By the beginning of the 19th century, Litchurch's population was still only 35. The coming of the railway industry to Derby from 1839 onwards, however, was the catalyst for a huge expansion of the local population, including areas outside the historic borough boundaries. Over the next few decades, an ever-increasing number of Derby's amenities came to be located in Litchurch: much of the Midland Railway's properties, including the railway station and the Derby Carriage and Wagon Works, as well as Derby Arboretum and parts of the Derby Canal. The Osmaston Road area contained the Derby workhouse, but was also home to many prominent middle class residents living in large houses such as The Field, at one time occupied by Midland Railway engineer William Henry Barlow.

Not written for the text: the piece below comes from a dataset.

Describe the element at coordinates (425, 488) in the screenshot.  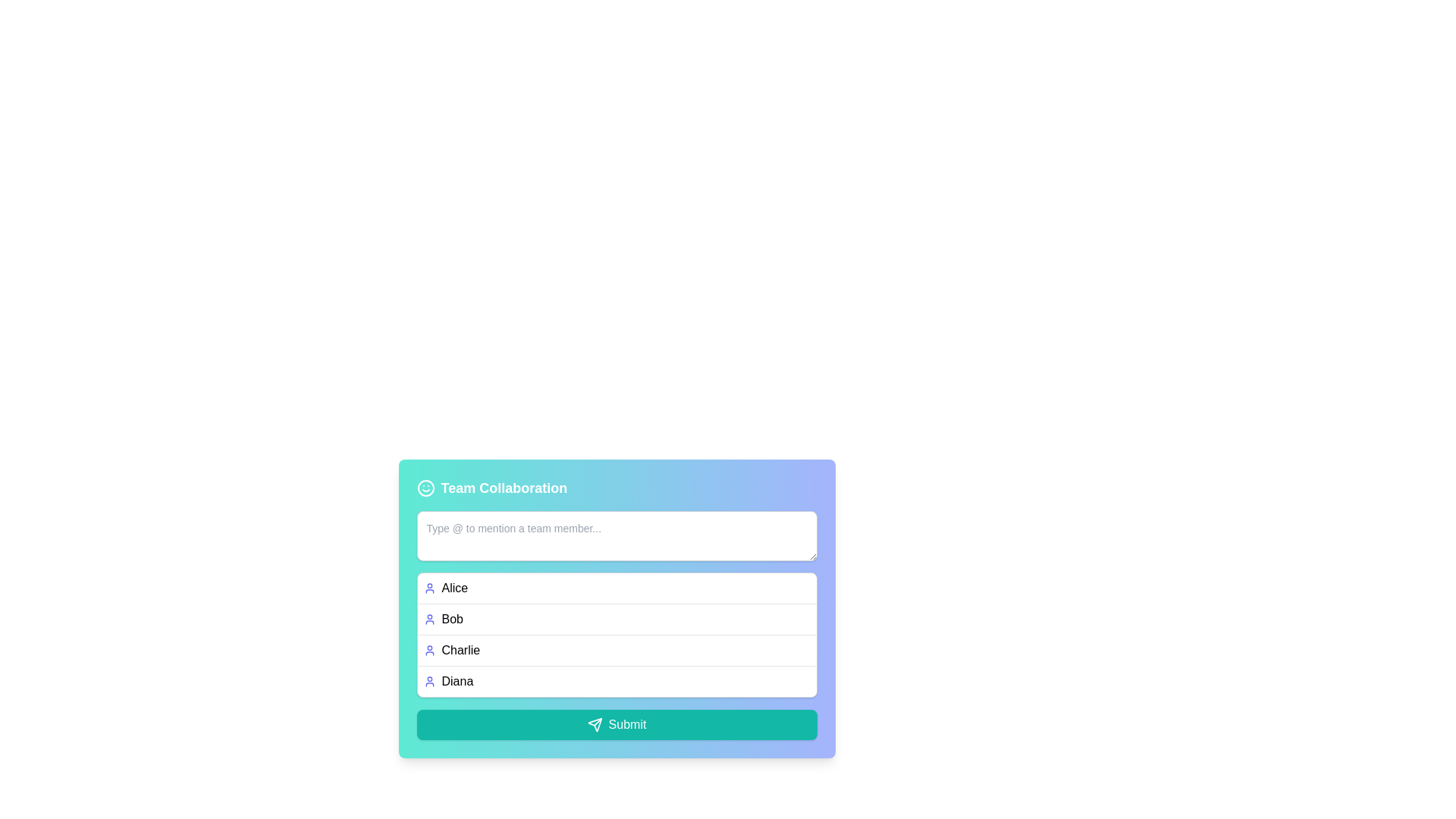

In 1866 Litchurch became a separate civil parish, on 26 March 1898 the parish was abolished and merged with Derby and became part of the county borough of Derby. In 1891 the parish had a population of 23,003. It is now in the unparished area of Derby, in the Derby district.

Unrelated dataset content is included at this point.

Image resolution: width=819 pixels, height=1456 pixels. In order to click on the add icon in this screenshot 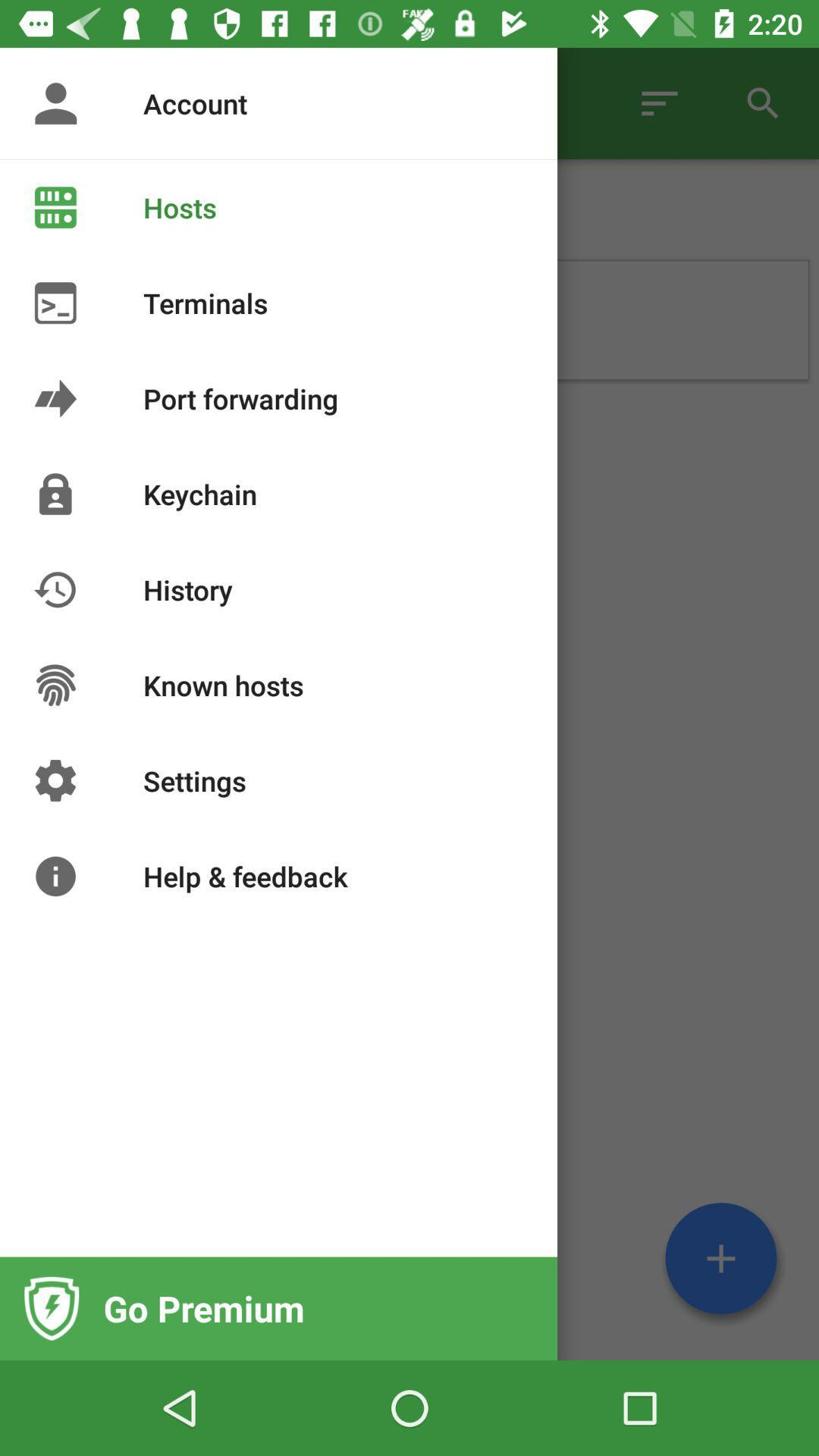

Since being abolished it has had no officially defined administrative function. Indeed the use of the name itself has fallen into decline in recent decades, many of the residential streets at the heart of 19th century Litchurch having been obliterated in the 1970s to facilitate the expansion of the neighbouring Derbyshire Royal Infirmary.

An early map of Derby dated 1819 shows The Liberty Of Litchurch. A street name-plate located on Normanton Road, next to Grove Street, identifies the area as "Normanton Road- Litchurch". The area also had a gallows located in what is now Derby Arboretum. Litchurch lent its name to the Midland Railway's Derby Litchurch Lane Works.